And he has a pdf with additional background for the book. Here's a few quotes:
- The ‘anything and everything except rock’ era died the day Julien Temple’s movie of Colin MacInnes’s Absolute Beginners (a project the London style media had a huge amount invested in, emotionally) came out and proved embarrassingly bad. The Style Council, naturally, were all over the soundtrack.
- Postcard’s #3 group Aztec Camera went on to become one of the more boring bands of the last 20 years but in the beginning they created a couple of gems...
- Sub-trend #1 within New Pop was ‘Funk’. Basslines, percussion, and horn sections suddenly became very crucial indeed. Dropping their synths for all three, Spandau Ballet produced the almost-great ‘Chant #1’ (several minus points though for the ‘rap’ mid-song about clubbing at New Romantic nightspots like Le Beat Route).
- The unspoken argument of the Dark Things chapter is that the groups who inspired Goth were far superior to the Goth bands themselves.

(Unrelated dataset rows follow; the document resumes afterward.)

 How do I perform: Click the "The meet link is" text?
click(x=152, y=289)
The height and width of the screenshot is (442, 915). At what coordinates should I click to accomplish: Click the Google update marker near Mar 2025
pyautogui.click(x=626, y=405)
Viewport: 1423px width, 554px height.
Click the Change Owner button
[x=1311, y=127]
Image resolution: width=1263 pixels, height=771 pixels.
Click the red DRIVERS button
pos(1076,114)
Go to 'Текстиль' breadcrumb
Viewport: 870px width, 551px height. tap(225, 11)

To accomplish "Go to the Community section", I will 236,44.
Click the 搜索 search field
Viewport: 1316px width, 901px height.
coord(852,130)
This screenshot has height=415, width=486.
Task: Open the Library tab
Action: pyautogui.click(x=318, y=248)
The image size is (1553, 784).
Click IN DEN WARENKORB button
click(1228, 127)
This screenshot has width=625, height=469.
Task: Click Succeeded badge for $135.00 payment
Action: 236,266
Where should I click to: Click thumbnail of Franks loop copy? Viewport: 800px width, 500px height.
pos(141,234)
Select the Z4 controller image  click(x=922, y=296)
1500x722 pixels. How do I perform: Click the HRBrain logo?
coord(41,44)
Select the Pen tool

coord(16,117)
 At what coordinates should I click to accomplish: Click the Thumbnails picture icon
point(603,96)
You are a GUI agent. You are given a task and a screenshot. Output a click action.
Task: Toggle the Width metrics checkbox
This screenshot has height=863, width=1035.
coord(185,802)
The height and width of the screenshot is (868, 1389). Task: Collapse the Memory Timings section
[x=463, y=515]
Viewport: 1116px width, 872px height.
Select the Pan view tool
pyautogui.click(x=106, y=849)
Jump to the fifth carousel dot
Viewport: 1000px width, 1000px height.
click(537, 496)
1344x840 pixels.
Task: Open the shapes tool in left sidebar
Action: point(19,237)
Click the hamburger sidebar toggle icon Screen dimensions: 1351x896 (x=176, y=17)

- Initially New Wave as a term was kind of cool: indeed some embraced it as an alternative to punk, seeing it as more open-ended and less lumpen on account of its evocations of the French avant-garde. But soon New Wave became a negative term, referring to the middlebrow soft option: bands who weren’t confrontational or aggressive like punk, but who were also too steeped in trad pop values (usually of Sixties provenance) to be regarded as experimental or modern a la post-punk. At its narrowest and most pejorative, New Wave came to connote something quite particular: skinny-tie bands with choppy rhythm guitars and often a keyboard (played Sixties organ style as opposed to like a synth).